The 15-month delay since the act was enacted has led to widespread anticipation in the industry, considering the complexities related to the Act and the lack of clarification due to the absence of rules. “Given the nature of delegated legislation, the rules are unlikely to come with new substantive elements, but businesses can expect a fair degree of procedural clarity and detailing,” said Arya Tripathy, Partner, Cyril Amarchand Mangaldas.
The DPDP act provides processing of digital personal data in a manner that recognises both the right of individuals to protect their personal data and the need to process such personal data for lawful purposes.
“The government has encouraged businesses to initiate gap assessments, and many organizations have already begun this process to better understand their compliance obligations under the DPDP Act,” said Nakul Batra, Partner, DSK Legal.
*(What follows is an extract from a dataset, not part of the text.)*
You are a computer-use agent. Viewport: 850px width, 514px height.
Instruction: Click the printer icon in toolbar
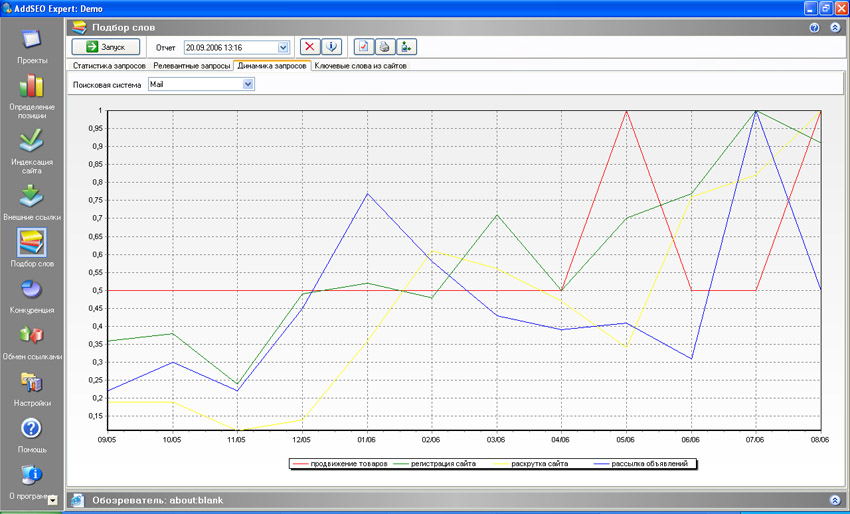pyautogui.click(x=383, y=47)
However, in the absence of finalized rules, companies face challenges in finalizing critical components such as consent mechanisms, internal policies, and operational processes.Nakul Batra, Partner, DSK Legal
The Act empowers individuals with the Right to correction and erasure of personal data. The act ensures erasure of her personal data upon receipt of such a request unless retention of the same is necessary for the specified purpose or for compliance with any law for the time being in force. “Details such as the prescribed format for consent notices, procedures for managing breaches, and broad guidelines on data retention periods and the handling of data subject rights are still awaited,” said Nakul.
He adds, “Once published, these details may necessitate revisiting and revising compliance documents and frameworks developed during gap assessments, thereby adding to the complexity and making current preparatory efforts incomplete.”
Time to Comply
The data fiduciaries are working on filling the legislative gap. However, the task is turned complex considering the work is not only limited to compliance with the existing laws but also to anticipate compliance. “It is expected that businesses will be provided with sufficient time to align with the law once the rules are notified,” said Nakul Batra, Partner, DSK Legal.
However, before the draft rolls out, the organisation can frame their internal policies on best global practices. “In the meantime, organizations are focusing on preliminary measures to ensure a smooth and effective implementation as the regulatory framework continues to evolve,” he added.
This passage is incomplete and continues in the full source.